Abashidze Anastasia, Gold Veronica, Anavi Yaron, Greenspan Hayit, Weil Miguel
Laboratory for Neurodegenerative Diseases and Personalized Medicine, Department of Cell Research and Immunology, The Sagol School of Neurosciences, The George S. Wise Faculty of Life Sciences, Tel Aviv University, Tel Aviv, Israel.
Department of Applied Mathematics, School of Mathematical Sciences, Tel Aviv University, Tel Aviv, Israel.
PLoS One. 2014 Nov 19;9(11):e113428. doi: 10.1371/journal.pone.0113428. eCollection 2014.
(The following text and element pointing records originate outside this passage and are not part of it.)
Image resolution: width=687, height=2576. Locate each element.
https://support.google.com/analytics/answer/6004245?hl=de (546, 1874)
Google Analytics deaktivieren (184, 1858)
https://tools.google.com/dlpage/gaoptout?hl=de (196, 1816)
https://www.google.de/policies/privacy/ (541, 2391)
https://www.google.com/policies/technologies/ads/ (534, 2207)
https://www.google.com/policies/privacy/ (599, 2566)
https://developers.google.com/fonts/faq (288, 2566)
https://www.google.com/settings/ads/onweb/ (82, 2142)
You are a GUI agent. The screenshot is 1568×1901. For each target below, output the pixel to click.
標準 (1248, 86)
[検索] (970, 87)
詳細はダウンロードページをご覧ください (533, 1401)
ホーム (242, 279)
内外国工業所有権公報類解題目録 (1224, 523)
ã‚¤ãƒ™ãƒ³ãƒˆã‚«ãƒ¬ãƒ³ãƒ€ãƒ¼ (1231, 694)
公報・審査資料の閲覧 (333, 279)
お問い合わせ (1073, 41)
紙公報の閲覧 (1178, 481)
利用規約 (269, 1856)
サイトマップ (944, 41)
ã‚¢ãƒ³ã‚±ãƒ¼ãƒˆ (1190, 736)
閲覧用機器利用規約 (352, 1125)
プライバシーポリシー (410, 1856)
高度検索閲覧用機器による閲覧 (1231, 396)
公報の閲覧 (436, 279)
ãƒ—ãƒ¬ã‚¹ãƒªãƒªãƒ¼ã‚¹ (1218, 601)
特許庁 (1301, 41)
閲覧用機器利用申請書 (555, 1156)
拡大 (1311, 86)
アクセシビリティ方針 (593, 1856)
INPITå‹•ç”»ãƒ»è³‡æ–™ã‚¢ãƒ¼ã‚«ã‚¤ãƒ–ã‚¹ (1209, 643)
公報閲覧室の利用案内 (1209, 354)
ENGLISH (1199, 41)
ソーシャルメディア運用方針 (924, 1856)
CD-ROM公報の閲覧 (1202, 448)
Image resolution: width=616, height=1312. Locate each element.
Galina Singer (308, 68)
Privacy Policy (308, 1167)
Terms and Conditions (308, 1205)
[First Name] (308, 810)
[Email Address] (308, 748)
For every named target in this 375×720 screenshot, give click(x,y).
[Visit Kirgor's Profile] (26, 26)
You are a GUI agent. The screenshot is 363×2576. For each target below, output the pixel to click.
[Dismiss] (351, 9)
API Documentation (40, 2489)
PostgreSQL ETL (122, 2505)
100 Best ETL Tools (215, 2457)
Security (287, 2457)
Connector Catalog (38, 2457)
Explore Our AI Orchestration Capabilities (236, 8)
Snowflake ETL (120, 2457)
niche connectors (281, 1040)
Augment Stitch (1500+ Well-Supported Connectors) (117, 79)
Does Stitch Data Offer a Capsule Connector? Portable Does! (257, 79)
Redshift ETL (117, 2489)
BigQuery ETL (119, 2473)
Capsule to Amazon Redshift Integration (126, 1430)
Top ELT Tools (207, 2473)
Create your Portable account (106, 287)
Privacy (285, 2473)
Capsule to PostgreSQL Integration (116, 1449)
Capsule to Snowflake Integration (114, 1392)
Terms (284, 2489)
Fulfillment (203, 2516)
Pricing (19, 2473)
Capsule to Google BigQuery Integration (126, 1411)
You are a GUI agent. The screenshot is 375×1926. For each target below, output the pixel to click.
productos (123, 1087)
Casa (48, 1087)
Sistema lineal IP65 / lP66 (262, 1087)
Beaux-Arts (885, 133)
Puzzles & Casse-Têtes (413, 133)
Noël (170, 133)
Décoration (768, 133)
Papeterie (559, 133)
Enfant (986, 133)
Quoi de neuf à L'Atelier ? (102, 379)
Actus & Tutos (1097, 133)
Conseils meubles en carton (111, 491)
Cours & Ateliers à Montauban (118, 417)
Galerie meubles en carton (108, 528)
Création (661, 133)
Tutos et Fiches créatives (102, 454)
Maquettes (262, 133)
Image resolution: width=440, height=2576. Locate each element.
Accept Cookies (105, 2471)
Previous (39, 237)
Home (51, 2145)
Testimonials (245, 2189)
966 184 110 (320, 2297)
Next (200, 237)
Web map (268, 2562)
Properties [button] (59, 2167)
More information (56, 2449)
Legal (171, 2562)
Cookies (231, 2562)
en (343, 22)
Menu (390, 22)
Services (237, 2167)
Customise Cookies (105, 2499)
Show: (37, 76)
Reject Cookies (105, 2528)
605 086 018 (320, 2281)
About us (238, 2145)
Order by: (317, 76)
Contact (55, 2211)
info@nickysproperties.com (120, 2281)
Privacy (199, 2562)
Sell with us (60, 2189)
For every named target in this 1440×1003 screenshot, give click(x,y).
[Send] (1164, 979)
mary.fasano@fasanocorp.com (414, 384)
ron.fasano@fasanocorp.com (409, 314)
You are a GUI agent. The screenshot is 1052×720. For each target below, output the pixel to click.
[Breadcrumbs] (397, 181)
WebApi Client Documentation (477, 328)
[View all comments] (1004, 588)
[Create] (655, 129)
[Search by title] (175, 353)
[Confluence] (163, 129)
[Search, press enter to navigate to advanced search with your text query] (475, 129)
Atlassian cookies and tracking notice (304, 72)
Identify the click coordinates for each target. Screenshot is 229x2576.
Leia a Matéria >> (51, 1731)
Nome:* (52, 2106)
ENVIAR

A splicing mutation in the ikbkap gene causes Familial Dysautonomia (FD), affecting the IKAP protein expression levels and proper development and function of the peripheral nervous system (PNS). Here we attempted to elucidate the role of IKAP in PNS development in the chick embryo and found that IKAP is required for proper axonal outgrowth, branching, and peripheral target innervation. Moreover, we demonstrate that IKAP colocalizes with activated JNK (pJNK), dynein, and β-tubulin at the axon terminals of dorsal root ganglia (DRG) neurons, and may be involved in transport of specific target derived signals required for transcription of JNK and NGF responsive genes in the nucleus. These results suggest the novel role of IKAP in neuronal transport and specific signaling mediated transcription, and provide, for the first time, the basis for a molecular mechanism behind the FD phenotype.
ikbkap基因中的剪接突变导致家族性自主神经功能障碍(FD),影响IKAP蛋白表达水平以及外周神经系统(PNS)的正常发育和功能。在此,我们试图阐明IKAP在鸡胚PNS发育中的作用,发现IKAP是轴突正常生长、分支以及外周靶标神经支配所必需的。此外,我们证明IKAP与背根神经节(DRG)神经元轴突末端的活化JNK(pJNK)、动力蛋白和β-微管蛋白共定位,并且可能参与细胞核中JNK和NGF反应基因转录所需的特定靶标衍生信号的运输。这些结果表明IKAP在神经元运输和特定信号介导的转录中具有新作用,并首次为FD表型背后的分子机制提供了依据。